Bacaan |
================================

Siklus Hidup Manusia Dalam Perspektif Tembang Jawa

Abdul Malik, Mahasiswa Prodi AFI UIN STS Jambi.

Oleh: Abdul Malik*

Menurut pendapat masyarakat Jawa, hidup kita ini mengalami tiga dunia; alam purwo, alam madyo dan alam wusono. Ada pun yang dimaksud dengan alam purwo ialah alam yang di mana kita belum hadir di muka bumi, yang artinya kita masih berada dalam kandungan ibu. Kemudian, ada pula yang dinamakan dengan alam madyo, yaitu pengalaman ketika manusia hidup di dunia. Lalu, yang ketiga adalah alam wusono yang merupakan alam setelah manusia meninggal dunia.

Perlu diketahui bahwa falsafah hidup orang Timur, termasuk Jawa secara umum menerima adanya tiga dunia tersebut. Sedangkan dalam filsafat Barat tidak mengenal istilah tersebut. Filsafat Barat agaknya hanya hanya menerima alam madyo atau alam syahadah dalam bahasa Arab, serta tidak mau membahas alam purwo dan alam wusuno. Mereka menganggap dua alam ini (purwo dan wusono) adalah sesuatu yang metafisik.

Menurut orang Barat modern, dua hal itu tidak ada gunanya dibahas, begitu juga pendapat beberapa para Filosof Barat seperti Agustinus dan Thomas Aquinas, mereka menganggap hal metafisik itu meaningless (tidak berarti).

Berbeda dengan filsafat Timur yang menerima bahwa ada hidup sebelum kita di dunia, dan ada pula hidup setelah manusia mati. Oleh kerena itu, dapat disimpulkan bahwa siklus kehidupan manusia itu bukanlah pengalaman yang di dunia ini saja, melainkan ada hidup sebelum dan sesudah hidup di dunia itu sendiri.

Sekarang banyak sekali orang berlomba-lomba mengumpulkan harta, mereka merasa bebas melakukan apa saja yang mereka ingin perbuat hingga akhirnya mereka lupa bahwa ada alam setelah madyo (pengalaman hidup di dunia). Jadi pertanyaanya apakah tidak boleh kita menikmati kehidupan di dunia, mengumpulkan harta sebanyak-banyaknya? Jawabannya tentu sangat boleh tapi jangan lupa bahwa semua itu bersifat sementara tidak selamanya.

================================

Daftar yang Disediakan |

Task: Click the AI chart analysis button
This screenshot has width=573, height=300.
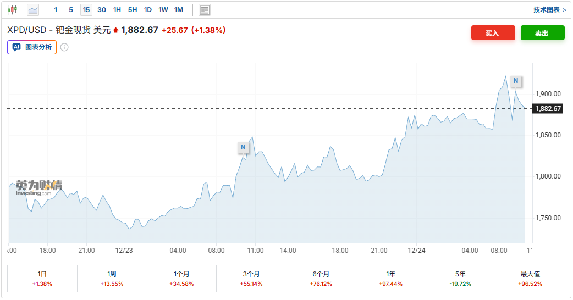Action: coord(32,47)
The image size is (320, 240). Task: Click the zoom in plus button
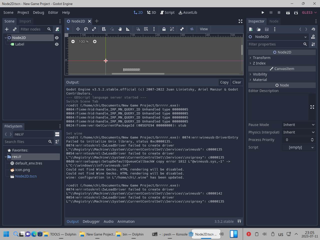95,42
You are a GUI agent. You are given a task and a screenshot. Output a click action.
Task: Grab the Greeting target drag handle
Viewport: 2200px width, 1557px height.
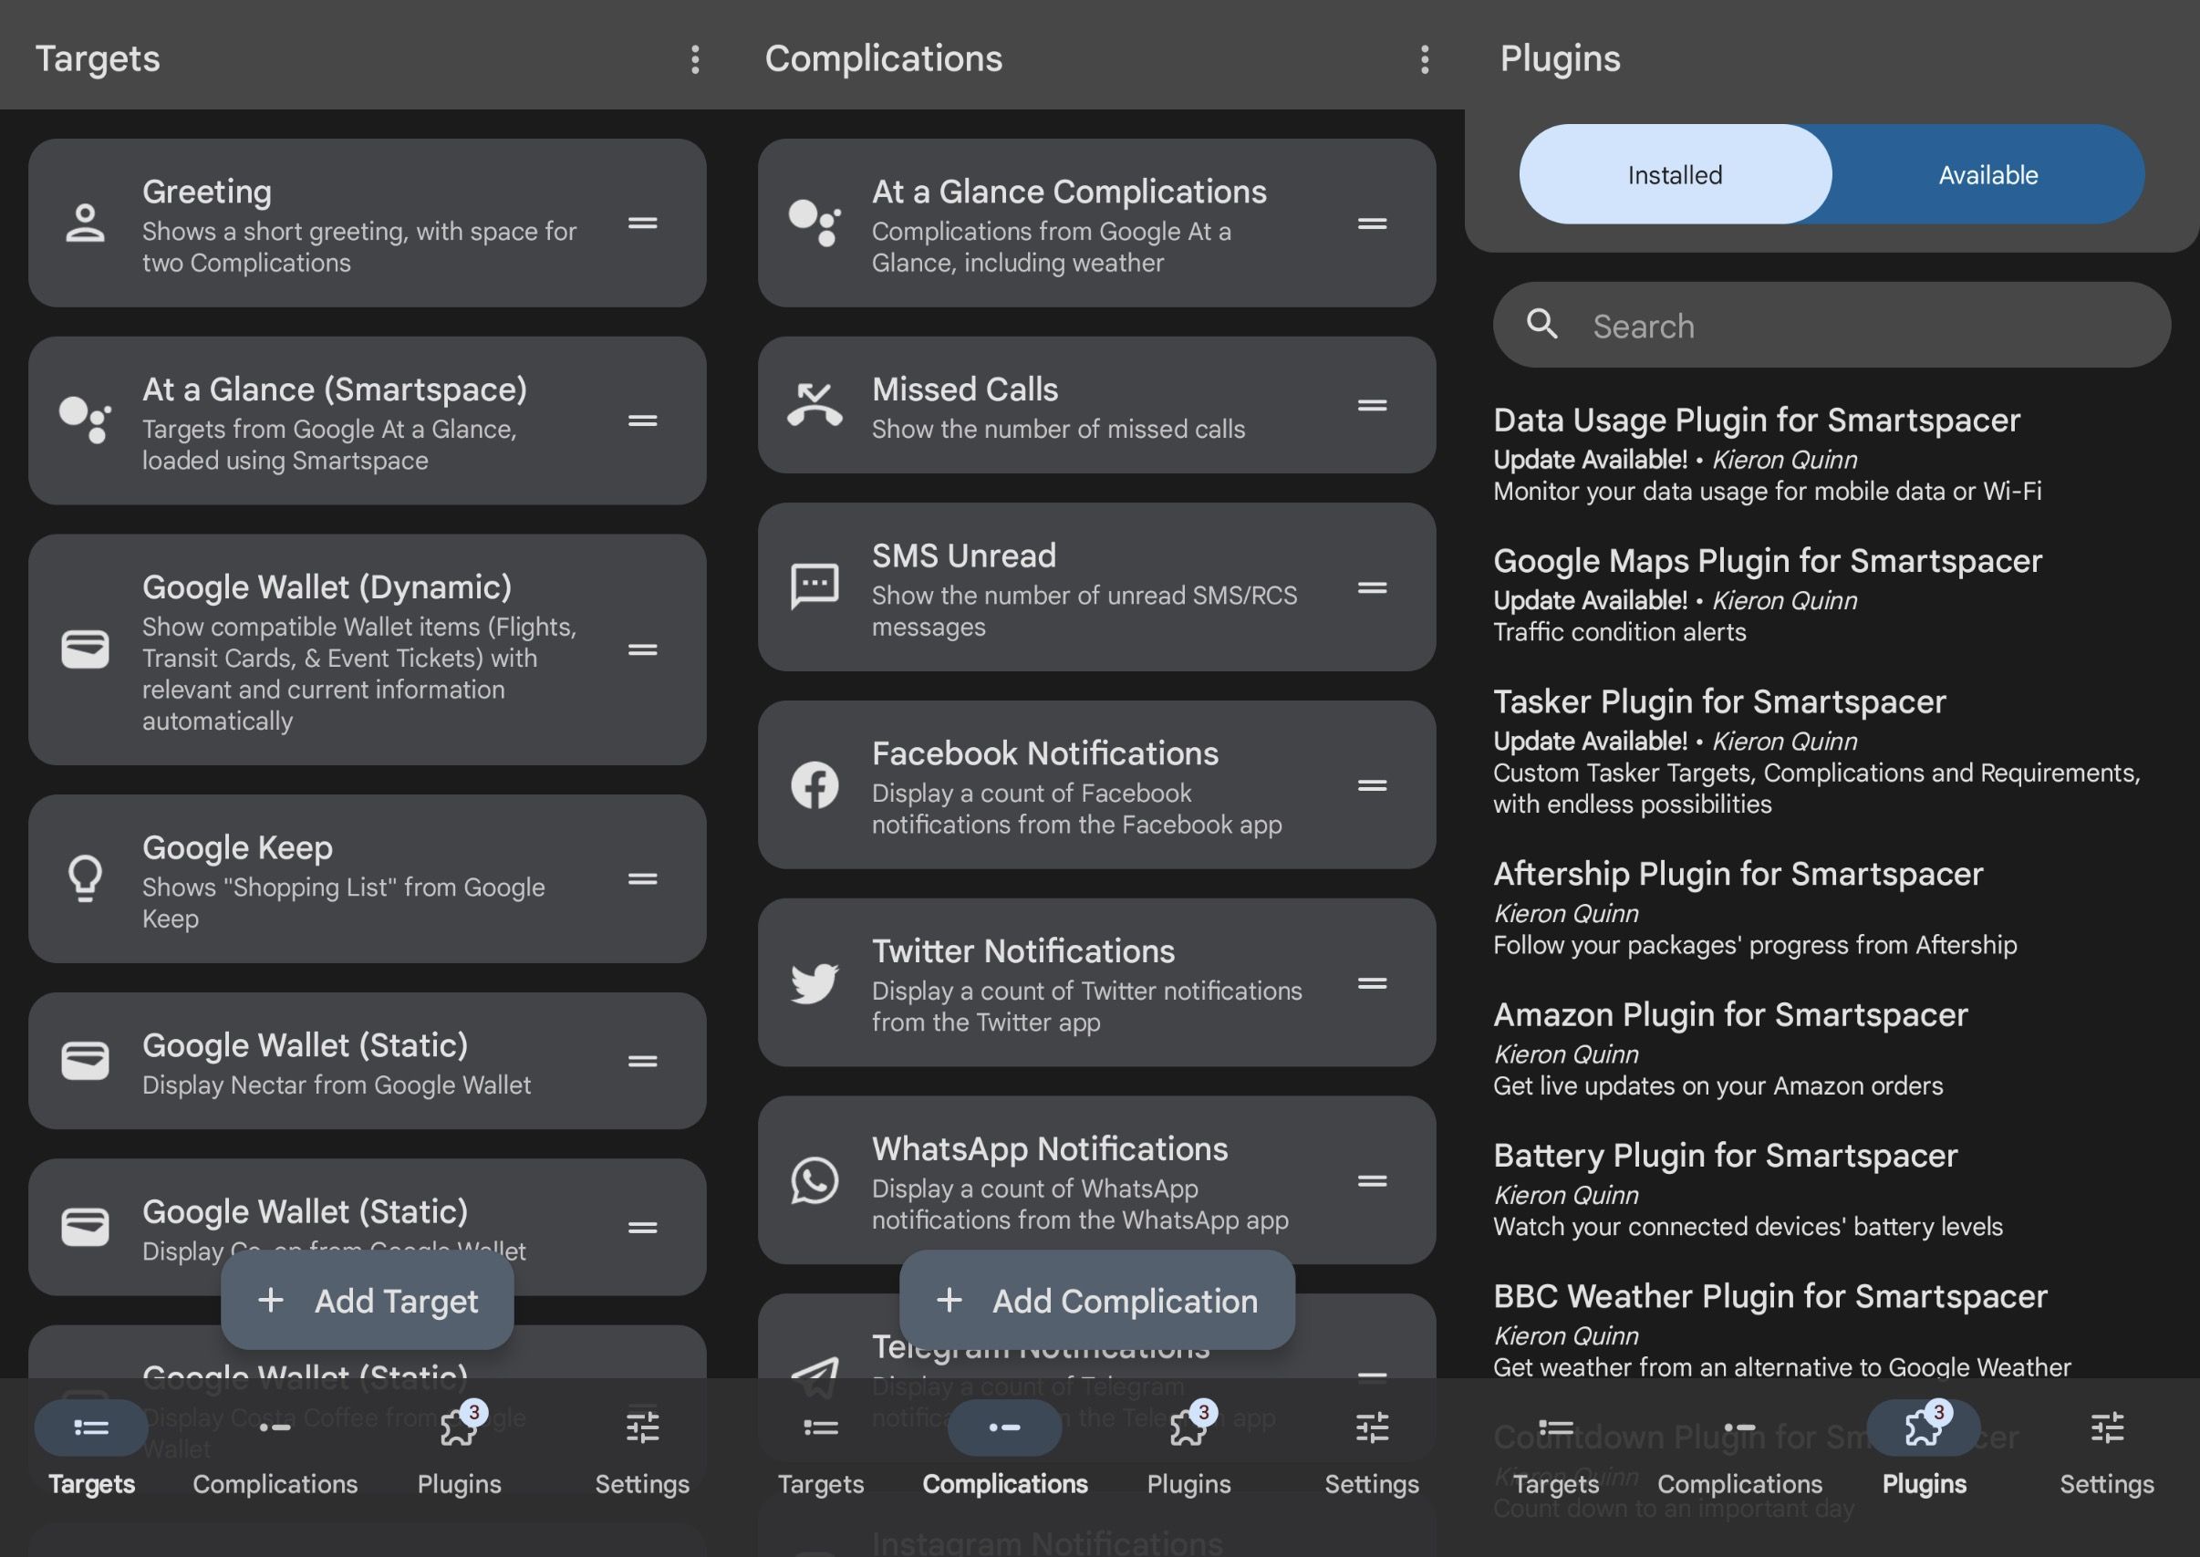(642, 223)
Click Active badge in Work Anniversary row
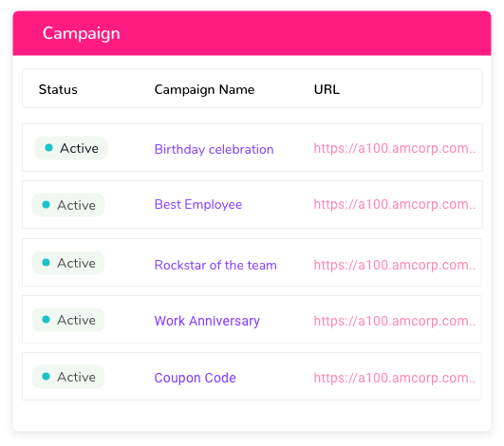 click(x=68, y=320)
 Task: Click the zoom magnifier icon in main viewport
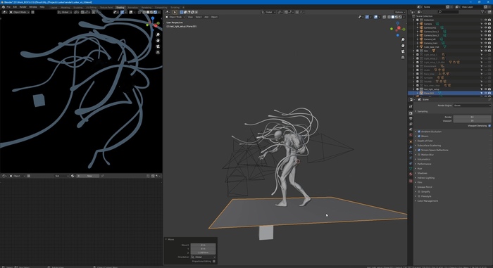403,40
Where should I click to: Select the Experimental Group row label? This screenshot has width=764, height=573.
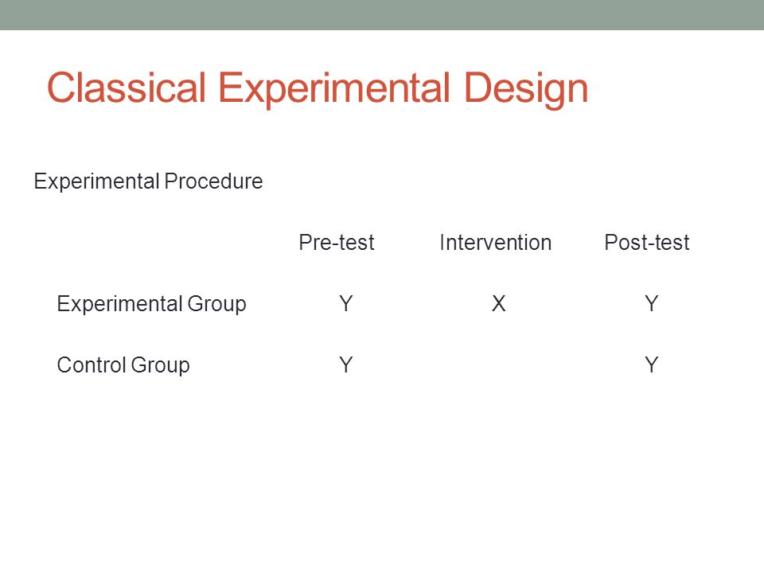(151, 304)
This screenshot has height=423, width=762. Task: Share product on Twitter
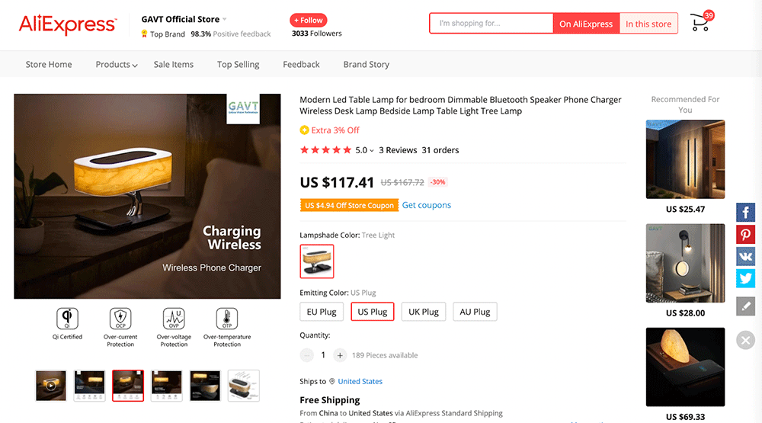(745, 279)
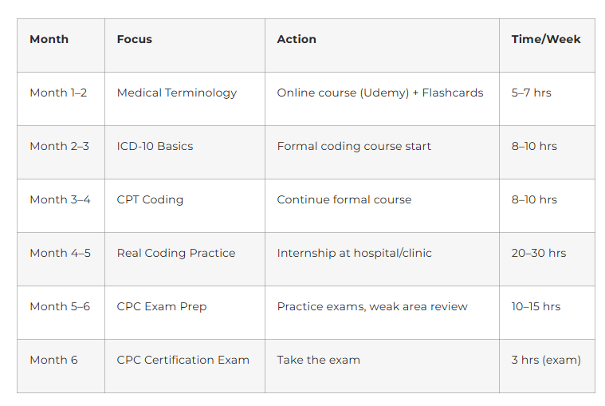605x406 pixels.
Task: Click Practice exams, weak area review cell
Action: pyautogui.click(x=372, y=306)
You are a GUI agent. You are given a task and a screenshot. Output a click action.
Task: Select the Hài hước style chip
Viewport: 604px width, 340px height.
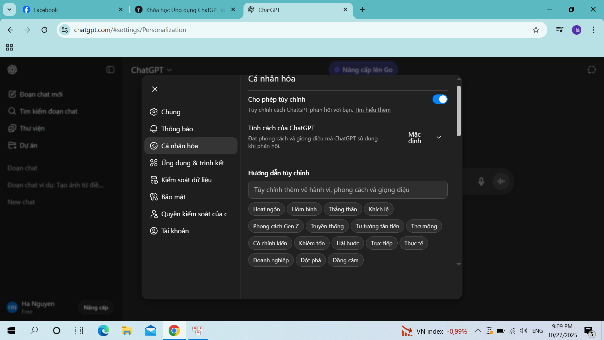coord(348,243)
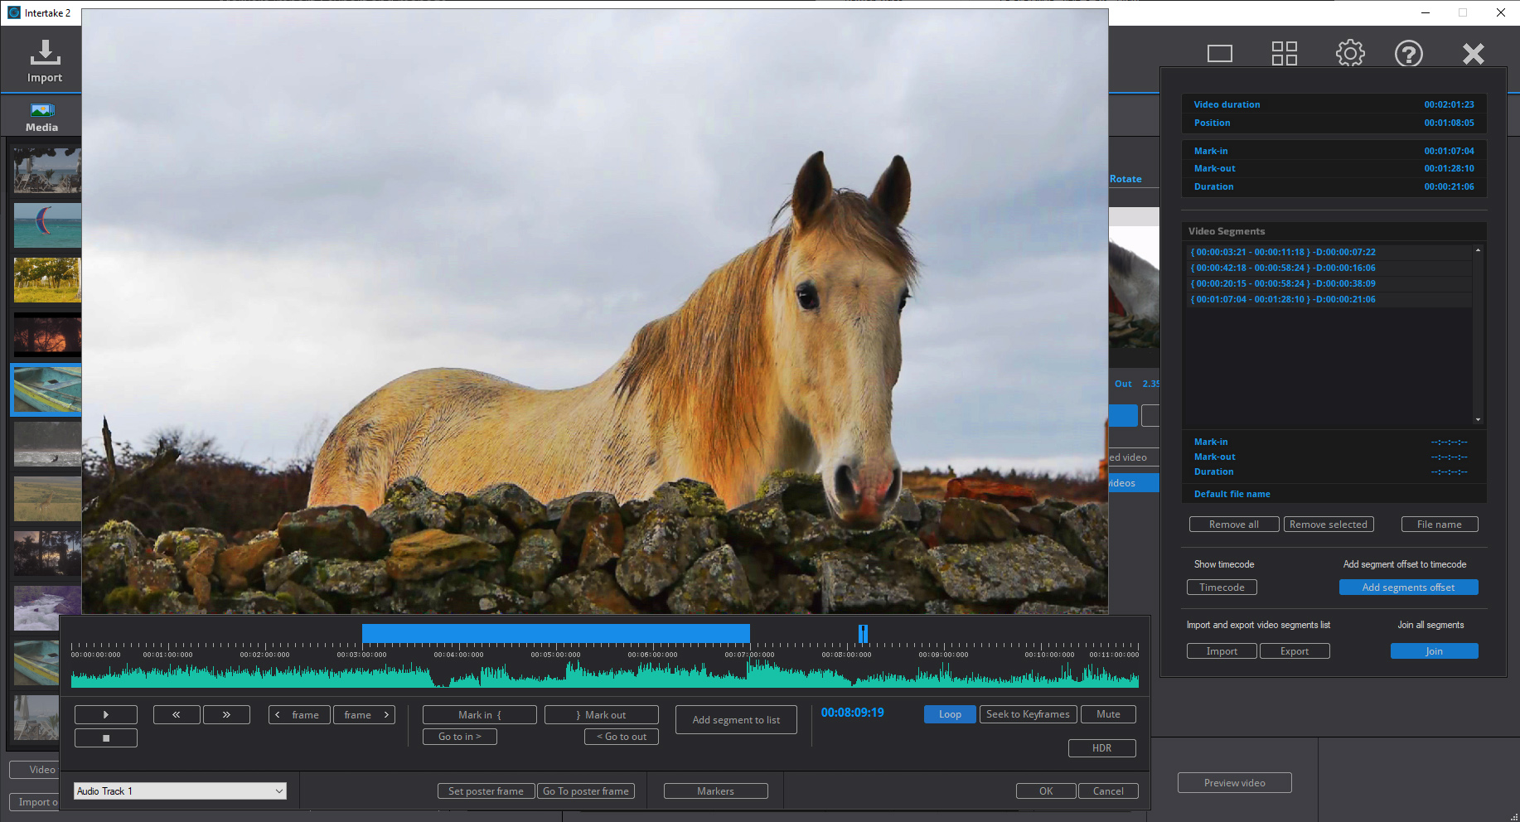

================================

Soal Latihan |
1) Menurut bacaan tentang siklus hidup manusia, apa yang dimaksud dengan alam purwo?
2) Tuliskan kembali secara persis bagian dari bacaan tentang siklus hidup manusia, mulai dari "Menurut pendapat masyarakat" dan berakhir pada "manusia meninggal dunia.".

Jawaban yang Diharapkan |
1) Alam purwo adalah alam ketika kita belum hadir di muka bumi, yaitu saat kita masih berada dalam kandungan ibu.

2)
Menurut pendapat masyarakat Jawa, hidup kita ini mengalami tiga dunia; alam purwo, alam madyo dan alam wusono. Ada pun yang dimaksud dengan alam purwo ialah alam yang di mana kita belum hadir di muka bumi, yang artinya kita masih berada dalam kandungan ibu. Kemudian, ada pula yang dinamakan dengan alam madyo, yaitu pengalaman ketika manusia hidup di dunia. Lalu, yang ketiga adalah alam wusono yang merupakan alam setelah manusia meninggal dunia.